» **PROBLEM TO WORK ON**: Only a number is expected: how many lines in the entries that follow contain the word "iPhone"?

» **INFORMATION SHOWN**:
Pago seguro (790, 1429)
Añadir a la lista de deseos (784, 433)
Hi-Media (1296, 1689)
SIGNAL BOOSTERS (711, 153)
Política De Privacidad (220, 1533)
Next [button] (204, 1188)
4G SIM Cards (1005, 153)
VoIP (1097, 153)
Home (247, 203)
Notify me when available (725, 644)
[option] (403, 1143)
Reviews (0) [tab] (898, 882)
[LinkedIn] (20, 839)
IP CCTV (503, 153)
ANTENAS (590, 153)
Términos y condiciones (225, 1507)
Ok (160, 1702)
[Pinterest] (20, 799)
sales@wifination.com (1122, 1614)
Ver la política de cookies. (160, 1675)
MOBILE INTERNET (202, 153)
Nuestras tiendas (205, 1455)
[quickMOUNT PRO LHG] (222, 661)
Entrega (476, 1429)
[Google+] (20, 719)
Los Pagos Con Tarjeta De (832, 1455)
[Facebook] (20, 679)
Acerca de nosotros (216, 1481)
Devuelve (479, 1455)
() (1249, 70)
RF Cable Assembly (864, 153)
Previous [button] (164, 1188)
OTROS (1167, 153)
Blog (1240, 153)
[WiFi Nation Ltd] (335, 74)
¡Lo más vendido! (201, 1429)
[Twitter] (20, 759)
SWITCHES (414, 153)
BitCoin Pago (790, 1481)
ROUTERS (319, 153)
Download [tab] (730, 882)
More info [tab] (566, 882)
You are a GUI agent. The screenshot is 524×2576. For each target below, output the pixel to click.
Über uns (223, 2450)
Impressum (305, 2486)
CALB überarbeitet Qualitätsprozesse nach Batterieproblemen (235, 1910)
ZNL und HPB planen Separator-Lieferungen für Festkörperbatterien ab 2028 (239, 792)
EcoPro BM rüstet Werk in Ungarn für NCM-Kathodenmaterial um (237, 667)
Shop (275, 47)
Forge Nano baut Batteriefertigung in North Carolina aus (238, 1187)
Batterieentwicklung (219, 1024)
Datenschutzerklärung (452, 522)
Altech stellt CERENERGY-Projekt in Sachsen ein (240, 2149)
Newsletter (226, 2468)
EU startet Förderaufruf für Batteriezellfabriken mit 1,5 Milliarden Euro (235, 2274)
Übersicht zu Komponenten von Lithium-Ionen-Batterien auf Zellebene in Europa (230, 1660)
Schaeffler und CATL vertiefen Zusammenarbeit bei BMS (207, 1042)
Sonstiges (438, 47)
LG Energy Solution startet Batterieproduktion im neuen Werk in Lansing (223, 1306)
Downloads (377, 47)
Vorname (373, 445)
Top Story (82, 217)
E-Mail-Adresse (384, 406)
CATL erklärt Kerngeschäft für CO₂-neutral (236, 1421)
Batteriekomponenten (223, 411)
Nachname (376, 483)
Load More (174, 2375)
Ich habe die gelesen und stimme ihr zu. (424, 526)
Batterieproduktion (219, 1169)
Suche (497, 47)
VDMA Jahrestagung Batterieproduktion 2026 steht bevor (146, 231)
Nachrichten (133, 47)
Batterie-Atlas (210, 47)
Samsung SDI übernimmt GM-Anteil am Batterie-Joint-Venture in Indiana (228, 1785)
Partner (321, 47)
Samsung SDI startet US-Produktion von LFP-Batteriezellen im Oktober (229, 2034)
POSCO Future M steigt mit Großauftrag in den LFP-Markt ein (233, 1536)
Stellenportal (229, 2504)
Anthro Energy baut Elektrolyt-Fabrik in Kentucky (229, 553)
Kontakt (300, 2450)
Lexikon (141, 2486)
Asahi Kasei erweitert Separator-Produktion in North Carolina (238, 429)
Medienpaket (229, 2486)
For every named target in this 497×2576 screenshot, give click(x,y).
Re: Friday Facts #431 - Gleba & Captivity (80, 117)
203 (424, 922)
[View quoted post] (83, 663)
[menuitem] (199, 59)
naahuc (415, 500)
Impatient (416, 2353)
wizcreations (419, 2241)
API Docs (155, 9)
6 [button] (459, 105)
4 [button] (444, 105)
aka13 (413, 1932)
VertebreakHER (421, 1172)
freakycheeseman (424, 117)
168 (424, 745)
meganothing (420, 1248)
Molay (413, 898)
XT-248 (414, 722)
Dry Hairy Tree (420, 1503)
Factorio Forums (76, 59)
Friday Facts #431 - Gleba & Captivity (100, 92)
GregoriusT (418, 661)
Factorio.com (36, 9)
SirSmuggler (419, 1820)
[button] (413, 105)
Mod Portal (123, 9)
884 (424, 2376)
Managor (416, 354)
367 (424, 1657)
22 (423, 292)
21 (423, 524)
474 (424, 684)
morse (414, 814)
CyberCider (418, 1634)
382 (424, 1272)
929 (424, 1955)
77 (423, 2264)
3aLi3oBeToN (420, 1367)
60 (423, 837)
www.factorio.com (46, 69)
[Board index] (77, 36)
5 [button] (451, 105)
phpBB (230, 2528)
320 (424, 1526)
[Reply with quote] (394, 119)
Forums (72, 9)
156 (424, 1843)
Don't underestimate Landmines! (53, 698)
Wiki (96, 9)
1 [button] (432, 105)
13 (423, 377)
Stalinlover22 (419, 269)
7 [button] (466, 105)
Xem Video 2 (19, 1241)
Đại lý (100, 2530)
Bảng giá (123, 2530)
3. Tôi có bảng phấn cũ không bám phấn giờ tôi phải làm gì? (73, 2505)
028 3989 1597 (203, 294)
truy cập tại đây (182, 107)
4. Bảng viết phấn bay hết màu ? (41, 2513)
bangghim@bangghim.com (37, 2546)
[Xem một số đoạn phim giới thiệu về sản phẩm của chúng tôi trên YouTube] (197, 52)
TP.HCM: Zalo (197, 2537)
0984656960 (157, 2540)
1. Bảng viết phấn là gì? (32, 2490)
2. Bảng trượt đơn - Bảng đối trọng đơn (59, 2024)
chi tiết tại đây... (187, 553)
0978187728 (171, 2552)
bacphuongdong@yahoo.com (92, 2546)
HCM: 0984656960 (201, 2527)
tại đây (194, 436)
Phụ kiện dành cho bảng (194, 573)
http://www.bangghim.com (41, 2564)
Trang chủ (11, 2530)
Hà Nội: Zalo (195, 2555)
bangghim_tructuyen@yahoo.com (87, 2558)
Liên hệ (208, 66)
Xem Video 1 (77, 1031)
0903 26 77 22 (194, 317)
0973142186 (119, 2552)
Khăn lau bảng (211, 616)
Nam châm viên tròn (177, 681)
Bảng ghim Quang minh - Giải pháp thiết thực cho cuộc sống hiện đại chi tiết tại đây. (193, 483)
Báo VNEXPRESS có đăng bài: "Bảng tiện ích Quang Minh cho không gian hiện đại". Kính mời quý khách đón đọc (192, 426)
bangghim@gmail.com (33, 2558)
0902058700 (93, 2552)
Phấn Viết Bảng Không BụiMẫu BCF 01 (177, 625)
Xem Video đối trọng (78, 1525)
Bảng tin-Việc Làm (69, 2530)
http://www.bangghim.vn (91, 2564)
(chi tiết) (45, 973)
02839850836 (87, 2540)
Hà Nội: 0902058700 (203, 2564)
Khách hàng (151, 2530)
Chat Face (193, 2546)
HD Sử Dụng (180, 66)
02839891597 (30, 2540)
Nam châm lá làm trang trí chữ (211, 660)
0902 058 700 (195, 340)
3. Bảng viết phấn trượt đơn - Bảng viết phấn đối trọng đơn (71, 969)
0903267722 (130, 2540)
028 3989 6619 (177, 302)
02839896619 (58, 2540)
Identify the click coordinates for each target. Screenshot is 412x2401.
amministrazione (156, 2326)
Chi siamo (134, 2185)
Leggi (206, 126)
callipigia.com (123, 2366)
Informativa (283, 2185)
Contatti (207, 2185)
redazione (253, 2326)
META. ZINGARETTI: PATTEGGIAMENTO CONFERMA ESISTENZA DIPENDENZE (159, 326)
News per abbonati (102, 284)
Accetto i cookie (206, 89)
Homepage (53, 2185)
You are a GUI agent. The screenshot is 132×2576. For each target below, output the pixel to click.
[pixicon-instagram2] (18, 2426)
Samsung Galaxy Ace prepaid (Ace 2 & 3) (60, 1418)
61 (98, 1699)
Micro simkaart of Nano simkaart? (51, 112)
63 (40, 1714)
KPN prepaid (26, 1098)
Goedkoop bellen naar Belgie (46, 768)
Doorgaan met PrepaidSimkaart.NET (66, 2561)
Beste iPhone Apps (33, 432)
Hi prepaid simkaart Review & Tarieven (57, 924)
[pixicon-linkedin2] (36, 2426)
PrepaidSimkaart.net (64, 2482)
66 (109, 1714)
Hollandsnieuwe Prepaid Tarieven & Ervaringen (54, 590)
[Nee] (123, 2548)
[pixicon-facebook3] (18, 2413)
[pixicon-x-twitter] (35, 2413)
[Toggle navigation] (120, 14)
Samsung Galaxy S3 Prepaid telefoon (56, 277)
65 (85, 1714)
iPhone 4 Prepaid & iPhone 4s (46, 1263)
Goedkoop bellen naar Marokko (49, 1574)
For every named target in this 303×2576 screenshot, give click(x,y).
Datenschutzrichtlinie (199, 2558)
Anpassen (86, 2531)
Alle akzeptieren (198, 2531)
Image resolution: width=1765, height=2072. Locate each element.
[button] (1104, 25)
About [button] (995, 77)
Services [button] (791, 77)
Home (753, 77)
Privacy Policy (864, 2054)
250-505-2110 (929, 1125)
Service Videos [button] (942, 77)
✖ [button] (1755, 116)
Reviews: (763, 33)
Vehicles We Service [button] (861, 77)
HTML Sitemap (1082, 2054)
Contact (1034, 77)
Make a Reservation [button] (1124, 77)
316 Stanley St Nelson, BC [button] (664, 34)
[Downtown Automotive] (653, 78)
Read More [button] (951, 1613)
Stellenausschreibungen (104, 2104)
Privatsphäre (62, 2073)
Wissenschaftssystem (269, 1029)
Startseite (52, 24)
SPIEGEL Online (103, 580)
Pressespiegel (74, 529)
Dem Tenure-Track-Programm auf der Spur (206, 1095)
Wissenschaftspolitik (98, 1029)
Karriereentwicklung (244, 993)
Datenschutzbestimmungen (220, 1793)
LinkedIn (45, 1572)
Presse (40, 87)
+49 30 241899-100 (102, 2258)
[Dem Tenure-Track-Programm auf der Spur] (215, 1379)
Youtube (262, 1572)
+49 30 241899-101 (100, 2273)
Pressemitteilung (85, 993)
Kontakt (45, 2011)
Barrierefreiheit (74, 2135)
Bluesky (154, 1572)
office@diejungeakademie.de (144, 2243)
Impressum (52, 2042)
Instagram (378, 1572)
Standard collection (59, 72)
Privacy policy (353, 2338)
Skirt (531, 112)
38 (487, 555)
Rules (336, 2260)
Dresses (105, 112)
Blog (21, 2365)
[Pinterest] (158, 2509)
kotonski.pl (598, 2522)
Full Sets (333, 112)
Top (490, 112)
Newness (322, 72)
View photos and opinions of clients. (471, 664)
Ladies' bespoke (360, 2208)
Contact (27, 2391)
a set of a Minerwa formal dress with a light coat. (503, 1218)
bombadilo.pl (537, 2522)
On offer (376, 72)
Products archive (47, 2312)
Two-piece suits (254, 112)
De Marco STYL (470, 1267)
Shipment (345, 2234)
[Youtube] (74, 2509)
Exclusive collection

» **EXERCISE RESULT**: 2